Angèle Dubeau : Dubeau de Glass
Angèle Dubeau a choisi des oeuvres phares, telles que The Hours Suite, Mishima et Company, pour rendre hommage à Philip Glass.
Ne pénètre pas qui veut le cercle fermé du compositeur américain Philip Glass, véritable ambassadeur du courant minimaliste. C’est pourtant ce qu’il faut faire pour endisquer le répertoire du prolifique musicien qui est à la tête de sa propre étiquette de disques, de sa maison d’édition et de quelques ensembles (orchestre de chambre et quatuor) qui sont reconnus comme légitimes et garants de sa création.
"C’est plus de 80 personnes qui gravitent autour de Philip Glass, explique Angèle Dubeau, venue nous présenter son disque Portrait. Comment fait-on maintenant pour avoir son autorisation? On tente de communiquer directement avec lui après avoir parlé à tous les intervenants qui sont sur le chemin. La première fois, c’est Mario (Labbé, président de la compagnie de disques Analekta et mari de l’interprète) qui est allé à New York pour exposer notre projet. Tout de suite, c’est un refus: Philip Glass ne travaille qu’avec une seule compagnie de disques, en l’occurrence la sienne, et il est impossible d’envisager la possibilité d’avoir l’accord de sa maison d’édition. On a monté l’échelle de son entreprise, étape par étape, jusqu’à lui, et il a dit oui. Ensuite, ses collaborateurs se demandaient: "C’est qui, elle?""
Le fait d’avoir travaillé avec le compositeur sur le Concerto pour violon, que la violoniste avait interprété il y a quelques années avec l’OSQ, a été un facteur clé dans cette réussite. Mis au courant, Philip Glass lui avait téléphoné pour l’inviter à New York afin de faire quelques ajustements sur le concerto. "C’était très intéressant, se rappelle-t-elle. C’est en travaillant avec lui qu’on se rend compte de la précision de son travail et à quel point tout est calculé et justifié. Moi qui suis très ordonnée – perfectionniste et maniaque du rangement, ça c’est moi -, j’en ai eu pour mon compte. Ce n’est pas une méthode de composition strictement mathématique, mais la structure de ses oeuvres est telle que c’est déroutant. C’est lorsqu’on arrive à intégrer toute cette conception et ce vocabulaire qu’on visualise le phénomène d’ensemble. Quand ça arrive… Wow! On saisit toute l’intelligence d’un système d’une logique infaillible."

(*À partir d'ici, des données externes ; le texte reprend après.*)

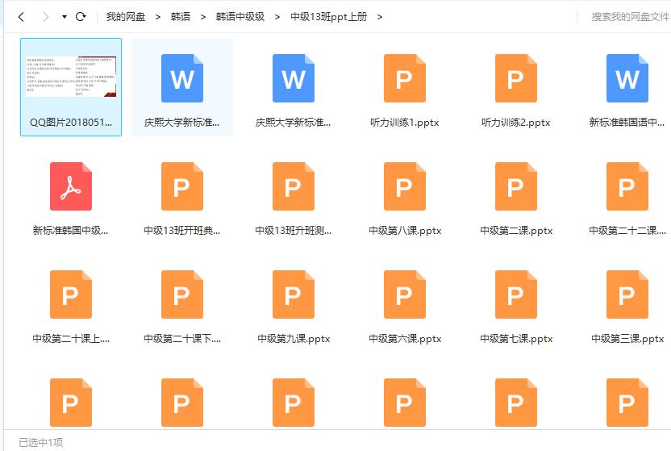Go to 我的网盘 in breadcrumb
Viewport: 671px width, 451px height.
click(126, 17)
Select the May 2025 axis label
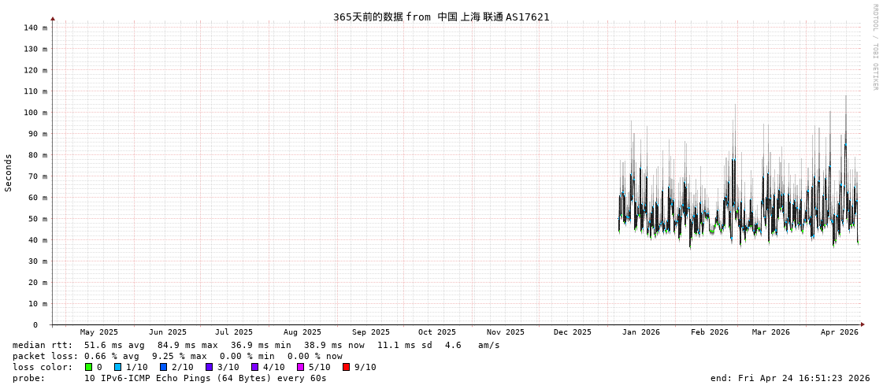Image resolution: width=883 pixels, height=389 pixels. tap(99, 332)
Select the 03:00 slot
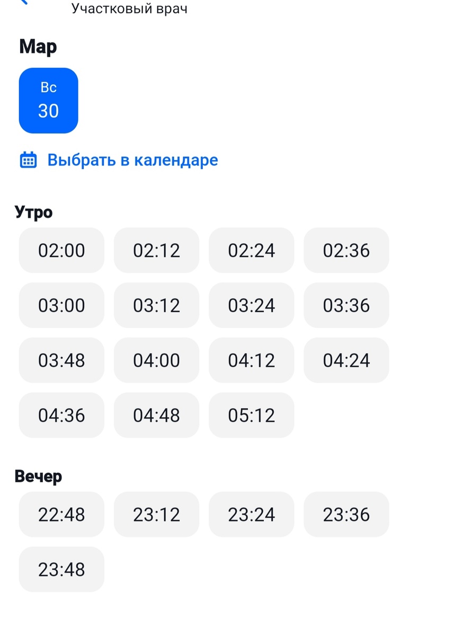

Cela nous donne l’impression que ce fut un véritable entraînement olympique qui s’est mis en branle pour Portrait au sein de l’ensemble à cordes La Pietà, que dirige la violoniste. "On se rend compte, comme musicienne, que c’est une musique très exigeante physiquement. C’est très rare que je demande une pause lors des répétitions mais, dans les circonstances, il fallait que la technique et la rythmique ne soient pas un fardeau pour l’interprétation. C’est à ce moment-là que la chef d’orchestre entre en scène et qu’elle dialogue avec ses interprètes. Simplement pour discuter et saisir le propos du compositeur, les harmoniques et les méthodes qu’il utilise pour y parvenir." Un exercice discographique inattendu de la part de l’ensemble, qui risque fort de se rendre jusqu’aux oreilles du compositeur américain.